++++ Working data

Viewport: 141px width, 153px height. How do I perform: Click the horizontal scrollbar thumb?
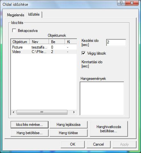[x=42, y=112]
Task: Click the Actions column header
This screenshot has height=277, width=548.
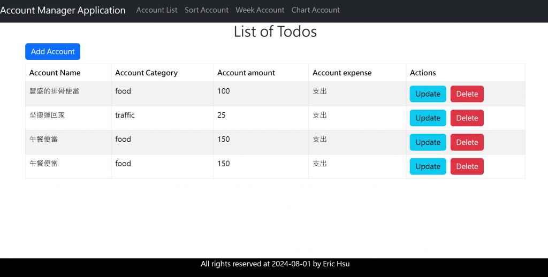Action: coord(423,73)
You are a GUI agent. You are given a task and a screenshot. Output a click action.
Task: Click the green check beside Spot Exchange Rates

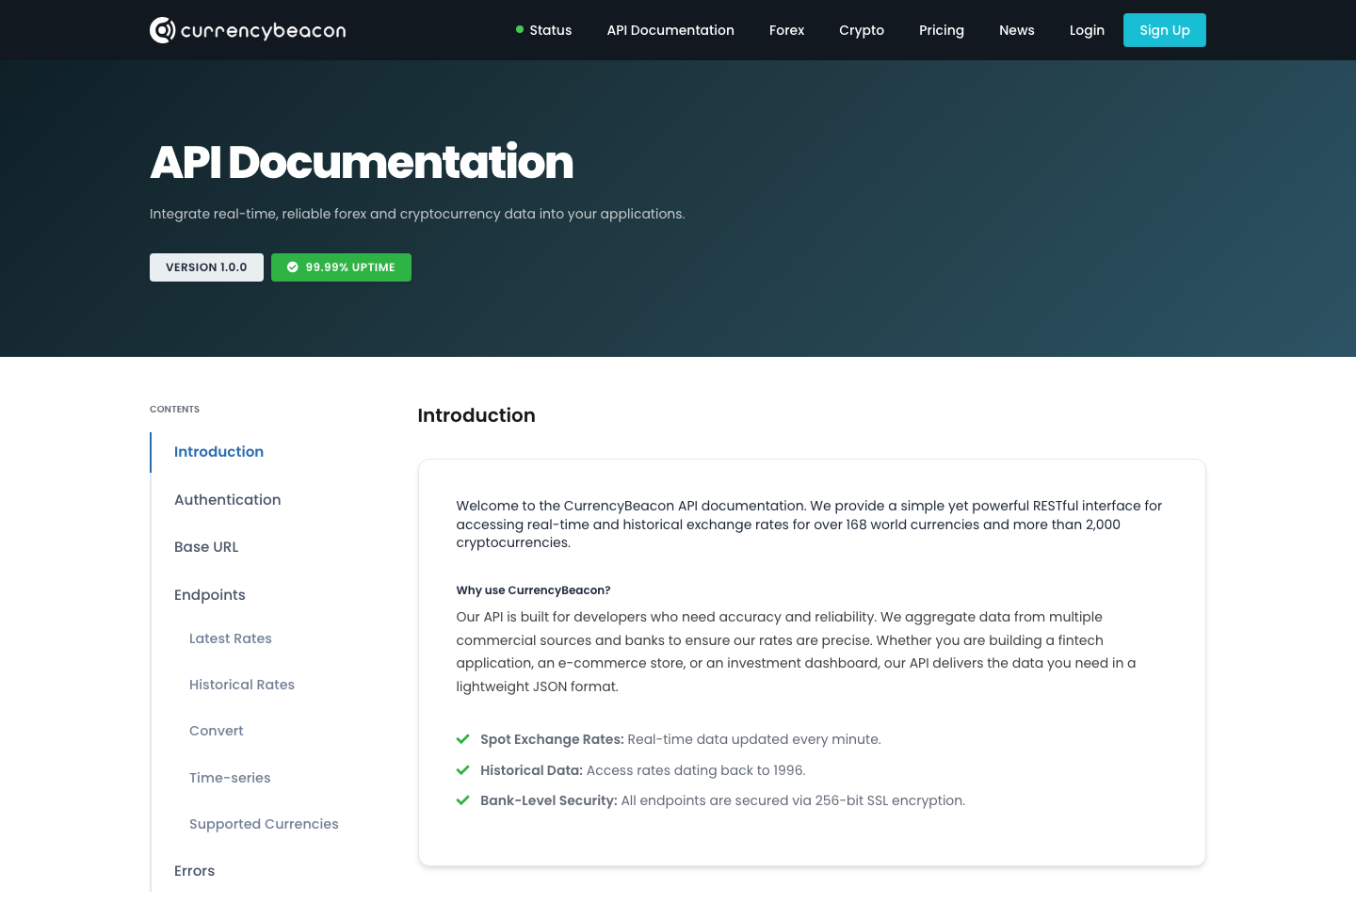(462, 739)
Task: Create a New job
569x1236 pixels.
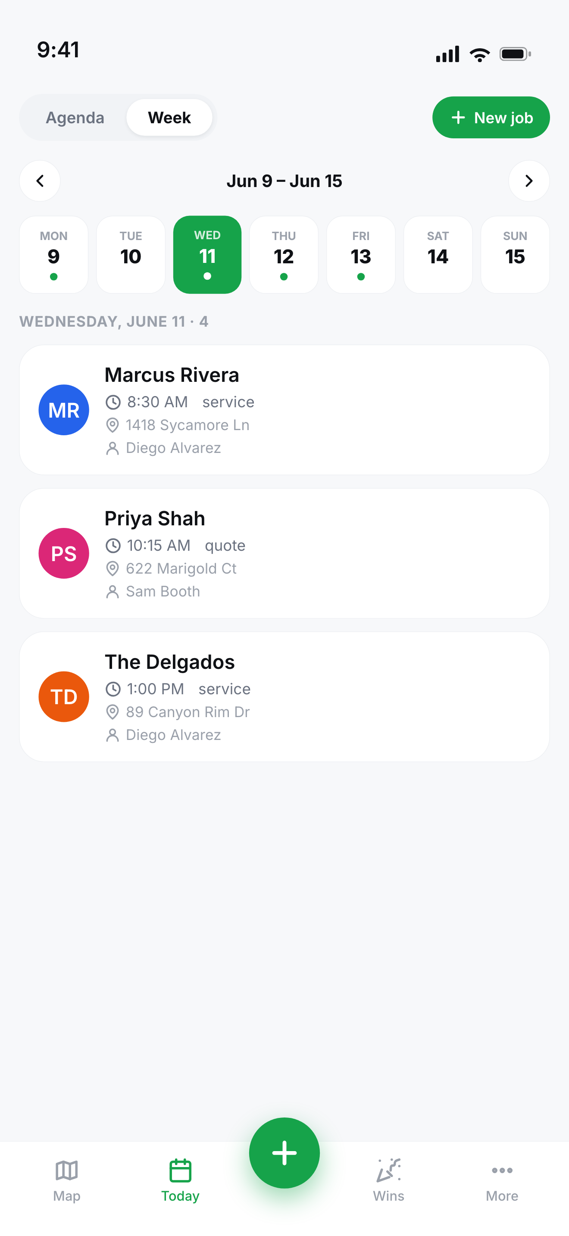Action: 491,118
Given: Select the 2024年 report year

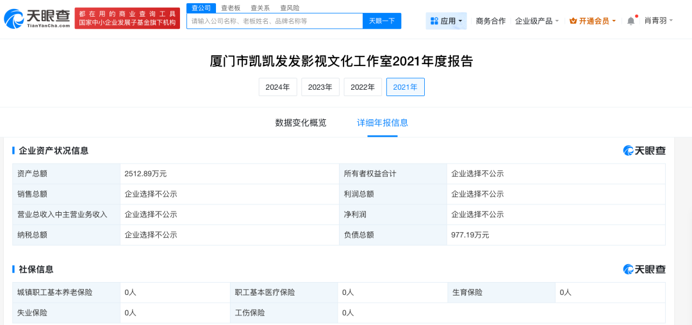Looking at the screenshot, I should pyautogui.click(x=277, y=87).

++++++++

> [Exercise brief]: Print each entry above exactly. The pictures should not be printed.

> [Task result]:
Viewport: 141px width, 153px height. How do I perform: Click the horizontal scrollbar thumb?
[x=42, y=112]
Task: Click the Actions column header
This screenshot has height=277, width=548.
Action: coord(423,73)
You are a GUI agent. You are given a task and a screenshot. Output a click action.
Task: Click the green check beside Spot Exchange Rates

(462, 739)
Task: Create a New job
569x1236 pixels.
Action: 491,118
Given: Select the 2024年 report year

Looking at the screenshot, I should pyautogui.click(x=277, y=87).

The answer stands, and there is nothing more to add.